Der Jugend eine Stimme geben – diese Aufgabe hat sich die 18-Jährige auch als Vorsitzende des Kinder- und Jugendforums auf die Fahne geschrieben. Im Oktober 2015 entstanden, sollte das Forum, mit je einem Mitglied jeder Schule, jedes Jugendclubs und jeder Partei, Anträge für die Förderung von Jugendprojekten stellen. 6000 Euro warteten im Fördertopf, ausgeschöpft wurde nur wenig, da das Forum unter Teilnehmermangel litt. „Die Burger Jugendlichen sind zu unmotiviert“, resümiert die 18-Jährige. Doch sie gibt das Projekt längst nicht auf, ein baldiges Treffen des Forums steht bereits auf der Agenda. Immerhin gebe es noch ein paar junge Leute, die sich mit Herzblut für die Jugendarbeit dieser Stadt engagieren.

Den beiden Bürgermeisterkandidaten ganz nah – das machte Claudia Zens mit den Teilnehmern des Forums möglich. Etwa 20 Kinder ab zehn Jahren durften im Vorfeld der Bürgermeisterwahl in Burg im vergangenen Jahr die Kandidaten Jörg Rehbaum (SPD) und Marco Klapper (CDU) mit Fragen löchern – und das taten sie auch.

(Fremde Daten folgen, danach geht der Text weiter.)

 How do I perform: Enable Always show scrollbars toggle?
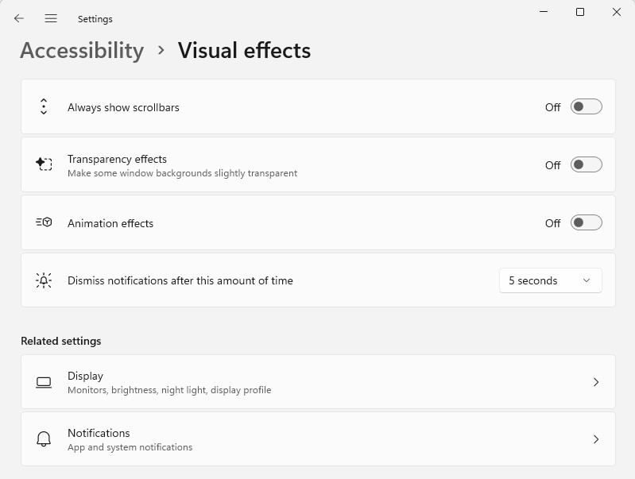click(586, 106)
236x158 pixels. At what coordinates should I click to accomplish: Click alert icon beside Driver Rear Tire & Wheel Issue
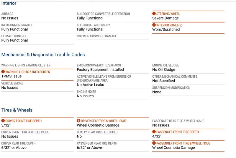pos(78,121)
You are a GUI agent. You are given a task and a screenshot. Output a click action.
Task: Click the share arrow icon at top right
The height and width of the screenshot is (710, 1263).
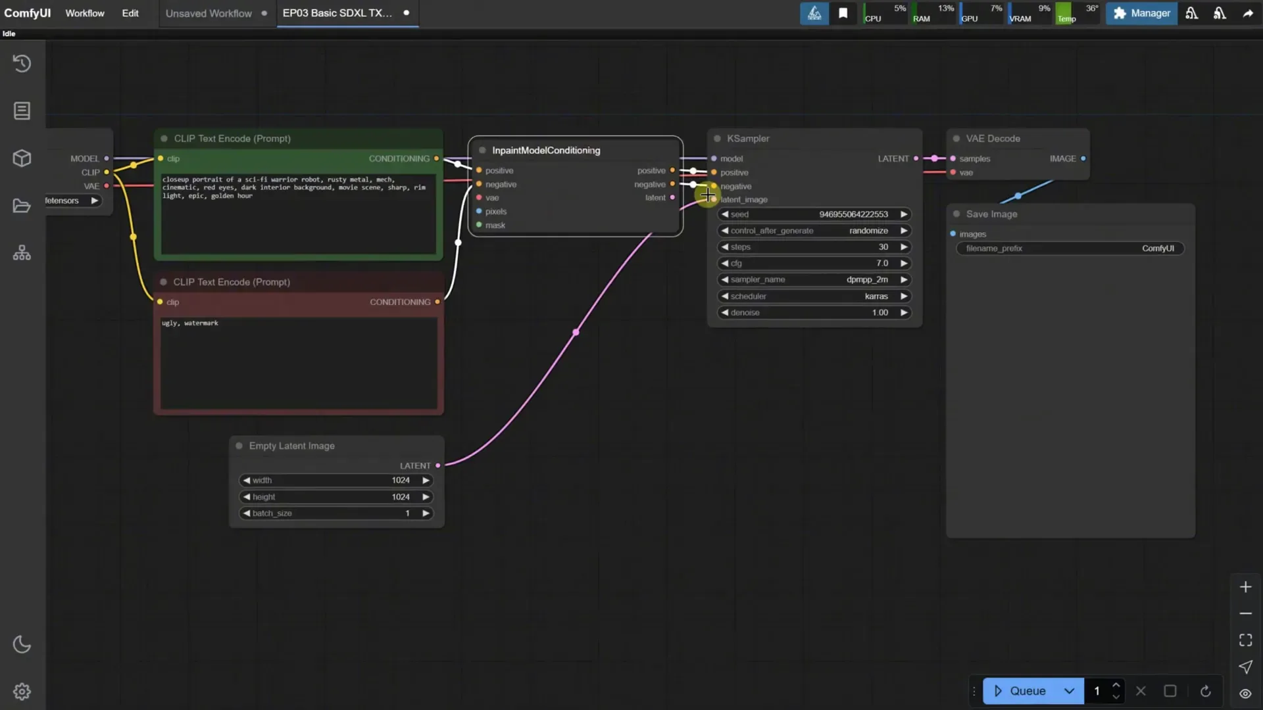1247,12
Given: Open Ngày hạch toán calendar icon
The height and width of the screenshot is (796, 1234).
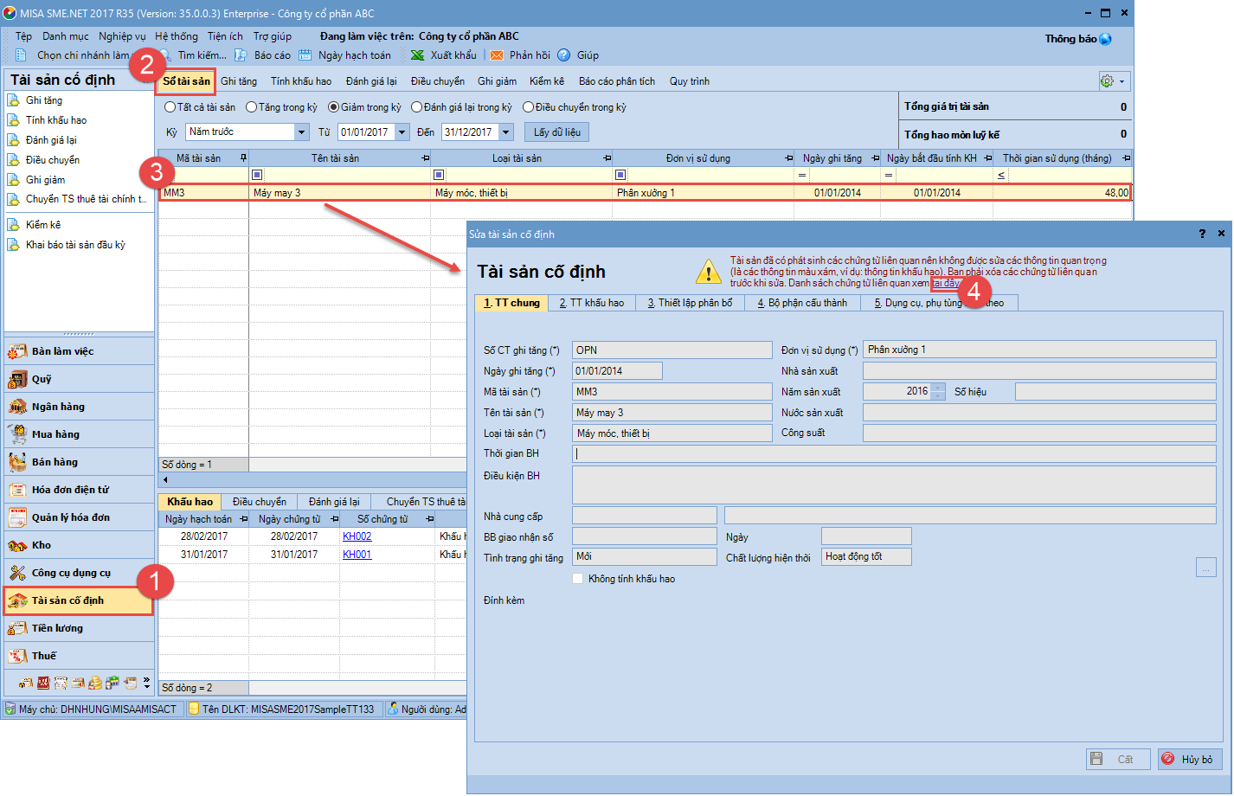Looking at the screenshot, I should click(305, 55).
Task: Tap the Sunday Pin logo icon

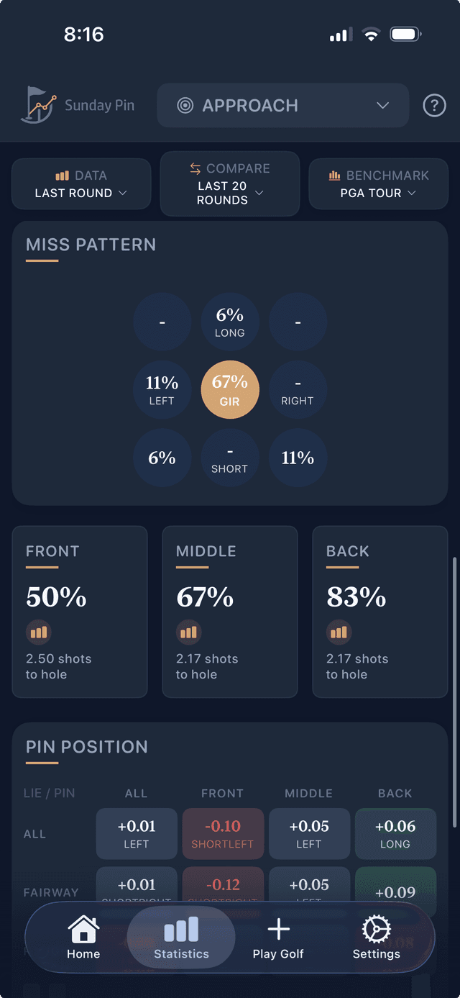Action: (x=38, y=105)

„Junge Leute sollten sich in der Stadtpolitik engagieren. Was soll sonst in 20 Jahren werden?“, fragt Claudia Zens. Die jungen Teilnehmer beschwerten sich über vermüllte Spielplätze, forderten befestigte Fußwege in der Stadt oder den Bau eines Einkaufszentrums. „Auch, wenn sie noch gar nicht wählen dürfen, müssen sich junge Menschen mit Politik befassen“, ist sich die 18-Jährige sicher.

Nach dem Abitur wird die Jahrgangsbeste ihre Heimatstadt gen Magdeburg verlassen. Medizin will sie studieren und anschließend in die Forschung gehen. „Wenn ich im weißen Kittel und weißer Schürze im Labor vor einer grünen Flamme stehe, dann geht mein Herz auf“, sagt die wissbegierige 18-Jährige. Denn vielleicht könne sie irgendwann etwas Bleibendes erschaffen, ein Medikament vielleicht gegen Krebs, Aids oder Demenz.

Erst einmal Großstadtluft schnuppern und das Leben genießen, so lautet das Studienmotto. Aber Ausruhen steht auch dann nicht auf dem Programm, denn ihren Namen möchte Claudia Zens gern mal auf einem Buch lesen. „Irgendwann möchte ich meinen Doktor machen. Jeder möchte doch ein bisschen Ruhm oder nicht?“, fragt die strebsame Blondine und zwinkert. Bis sie es zum Doktortitel geschafft hat, hat ihr Tag weiterhin volle 48 Stunden, die es zu nutzen gilt.